> TEXT PROVIDED:
----------------------------------------

Economic growth and freedom the key ingredients for transformation

Freedom is the most important human right. Over the years, people of all nationalities, races and cultures have always migrated from oppressive regimes to countries where they enjoy greater freedom. The most liberal countries – like South Africa on the African continent – attract the most refugees. Liberty gives meaning to human existence; it is what we yearned for when we were under the yoke of apartheid. We sought true freedom; not only civil liberty but also economic liberty.

The end of apartheid increased South Africa’s economic freedom and we moved up the Economic Freedom of the World Report rankings to 46th in the world in the year 2000. After 30 years of an economy that was shrinking at an average rate of one per cent per year, it started growing. This growth was to be expected, as the abolition of initiative-draining, racially-based laws was equivalent to feeding growth hormones to the economy.

The barriers to advancement were suddenly lifted for South Africans of all races. We were finally free to do anything we liked. The days of entering through the backdoor and the ‘Slegs vir Blankes’ (whites only) signs could be forgotten. Besides the civil liberties that freed us from having to skulk around and constantly look over our shoulders, it was the increased economic freedom that spurred the economy.

Forty-one million South Africans could now fill jobs previously reserved for only five million. The sky was the limit for every child born in our free country. Prosperity was within our grasp! How could we not prosper if everyone could finally put their talents to the best possible use?

As we know in 2018, this has not happened. While the world in general, including some of the previously most-oppressed countries, is gaining in economic freedom, South Africa is bucking the trend and intentionally moving in the opposite direction. Our economic freedom ranking has declined from 46th in 2000, to 110th in 2018, and almost 40 per cent of the potential workforce is unemployed. 

How can the collectivists not know that when public enterprises run businesses, such as South African Airways and Eskom, it is bad for consumers and workers as taxpayers? Because state industries are incapable of competing in the market, their political nannies protect them; they prohibit private companies from competing with them, and constantly feed them with extra taxpayer cash when no economic justification exists for doing so. The result is high prices, poor service, excessive taxes, and constant anxiety for workers.

----------------------------------------

> RECORDS SUPPLIED:
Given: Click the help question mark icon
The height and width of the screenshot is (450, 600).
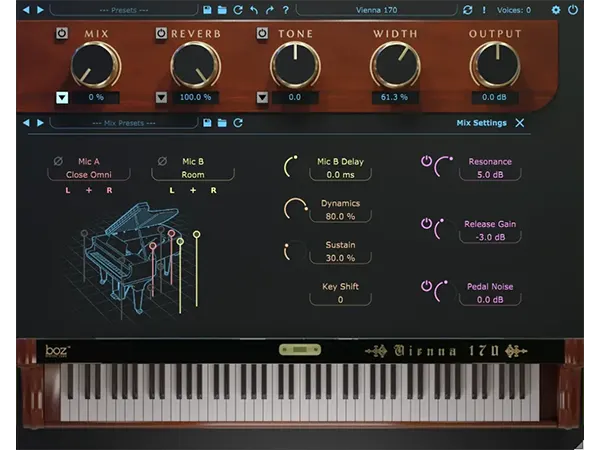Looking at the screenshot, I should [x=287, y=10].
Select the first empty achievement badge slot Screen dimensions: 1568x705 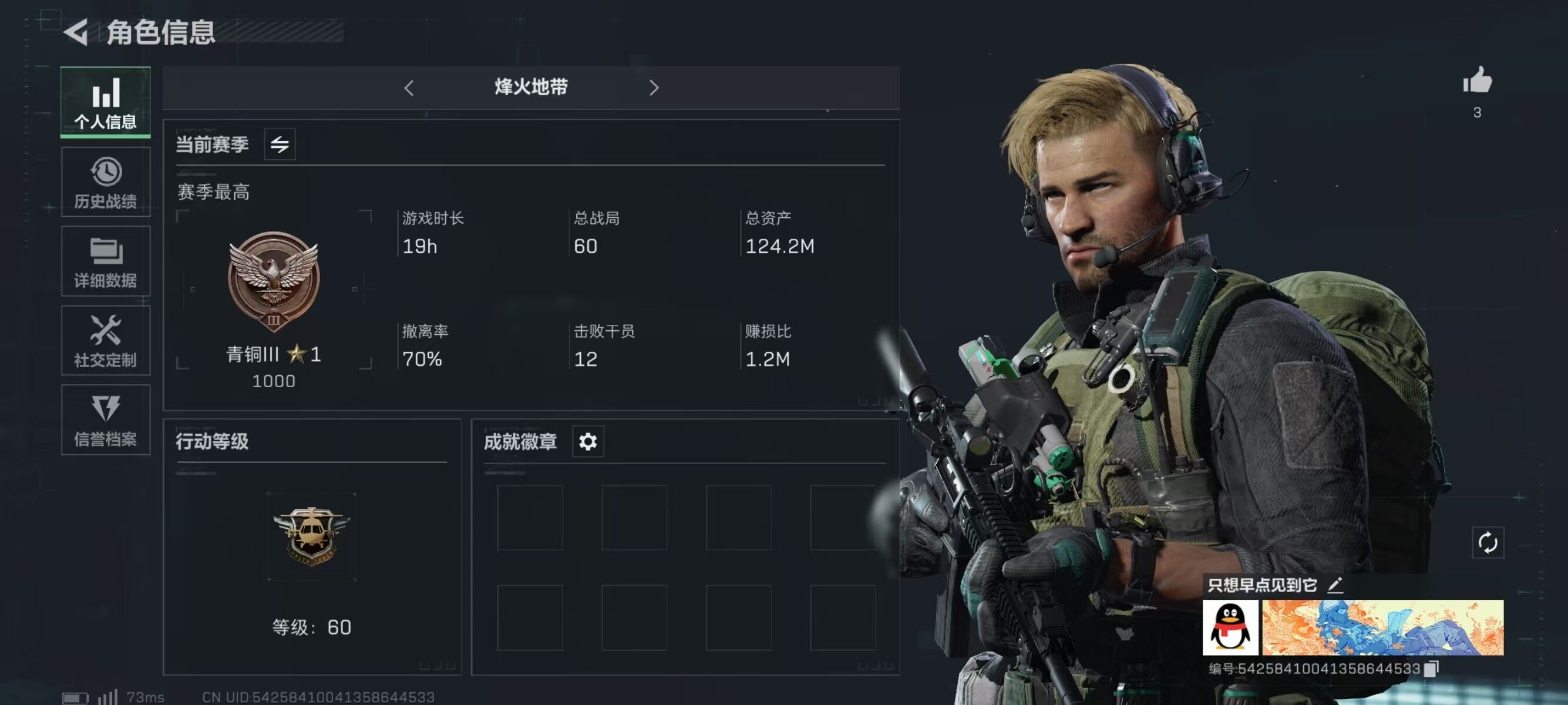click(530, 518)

----------------------------------------

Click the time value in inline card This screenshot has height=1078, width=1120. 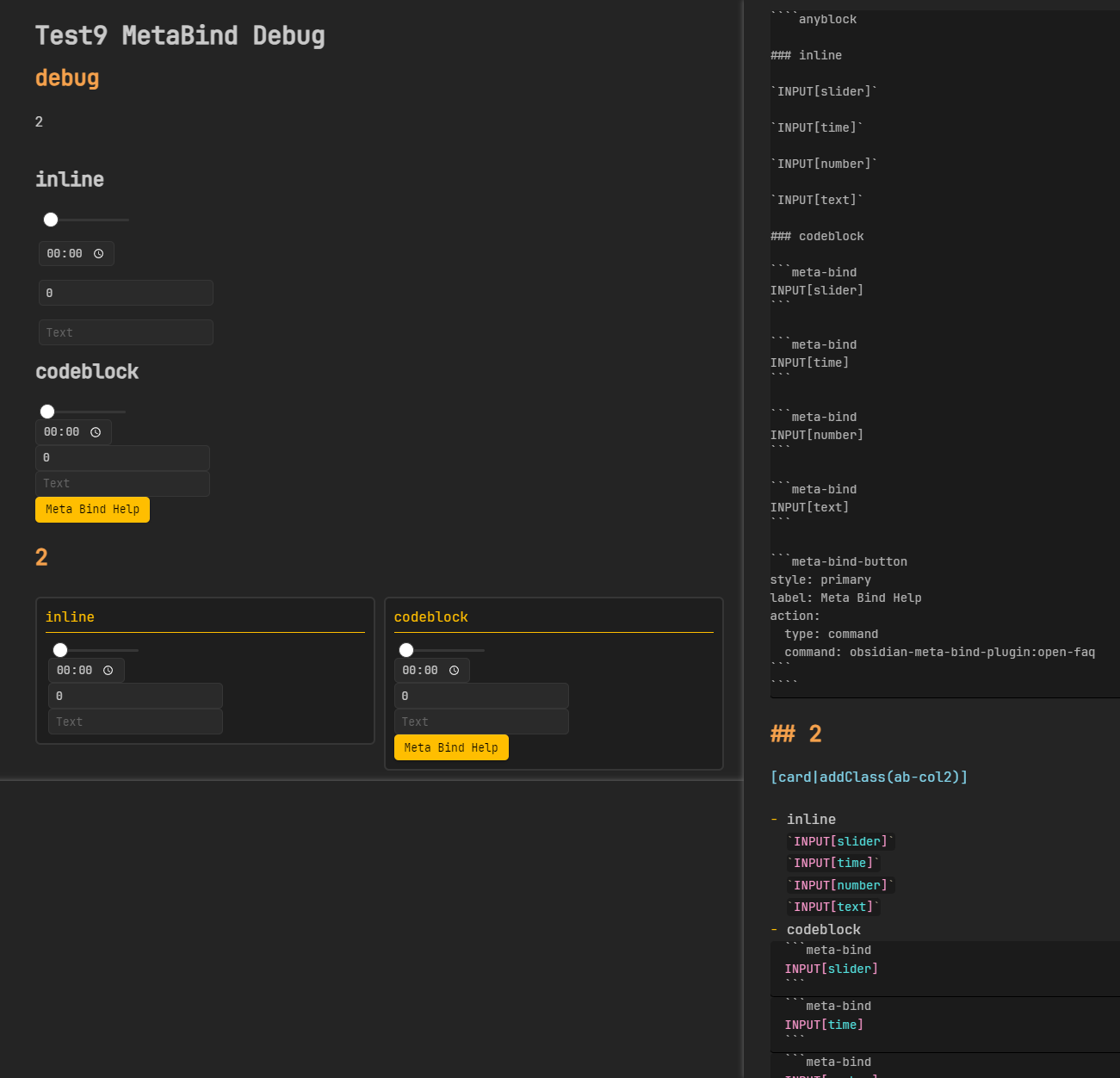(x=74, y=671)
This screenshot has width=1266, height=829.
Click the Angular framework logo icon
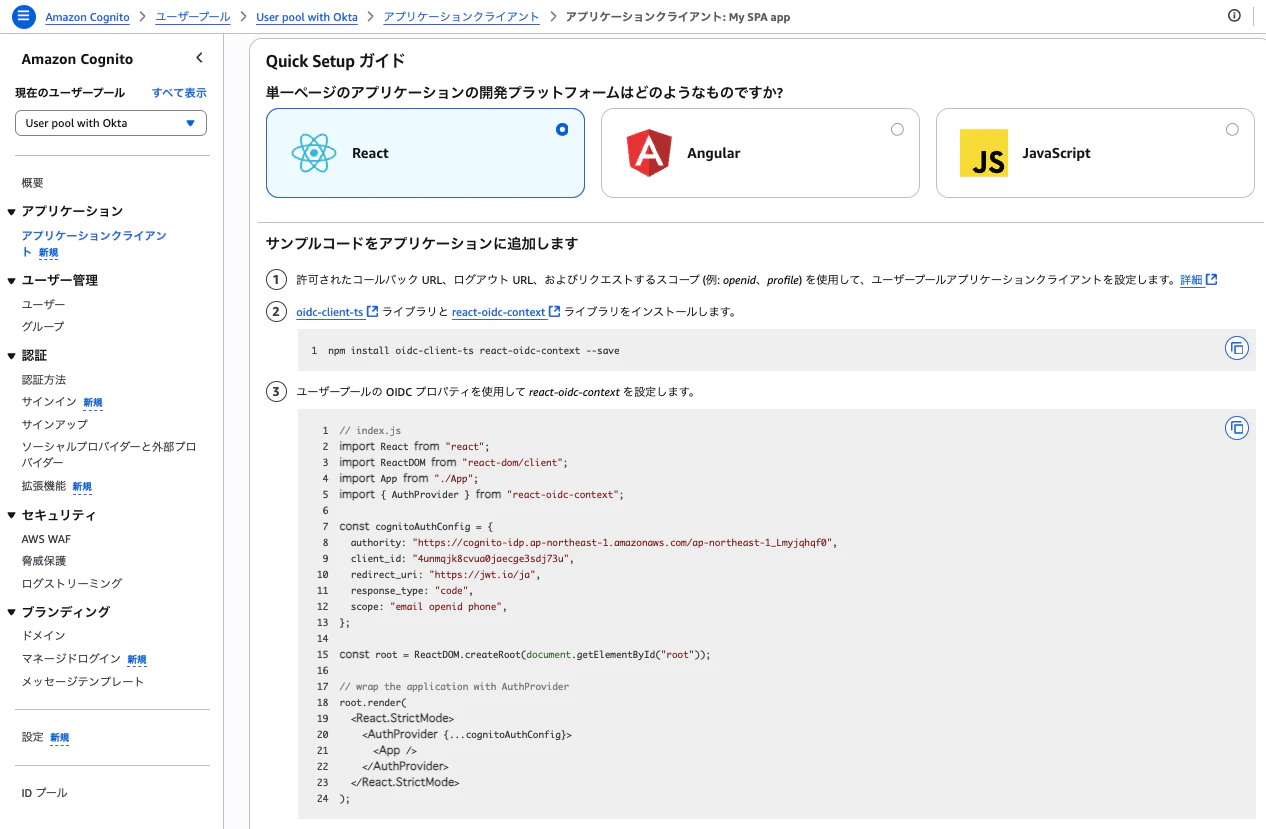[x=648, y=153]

----------------------------------------

> TASK A: According to the economic freedom article, where did South Africa rank in economic freedom in 2018?
> TASK B:
Using the economic freedom article, decide whether each statement agrees with it. Give yes or no for each and quote the words that decide it.
(i) Before it started growing, the South African economy had been shrinking for 30 years at an average of one per cent per year.
(ii) About half of South Africa's potential workforce is unemployed.
(iii) After apartheid ended, forty-one million South Africans could fill jobs previously reserved for five million.
> TASK C: From the economic freedom article, reproduce word for word the part that opens with the words containing "The end of apartheid" and closes with "to the economy.".

> WRITTEN RESPONSE A: 110th in the world.

> WRITTEN RESPONSE B:
(i) Yes: "After 30 years of an economy that was shrinking at an average rate of one per cent per year, it started growing."
(ii) No: "almost 40 per cent of the potential workforce is unemployed."
(iii) Yes: "Forty-one million South Africans could now fill jobs previously reserved for only five million."

> WRITTEN RESPONSE C:
The end of apartheid increased South Africa’s economic freedom and we moved up the Economic Freedom of the World Report rankings to 46th in the world in the year 2000. After 30 years of an economy that was shrinking at an average rate of one per cent per year, it started growing. This growth was to be expected, as the abolition of initiative-draining, racially-based laws was equivalent to feeding growth hormones to the economy.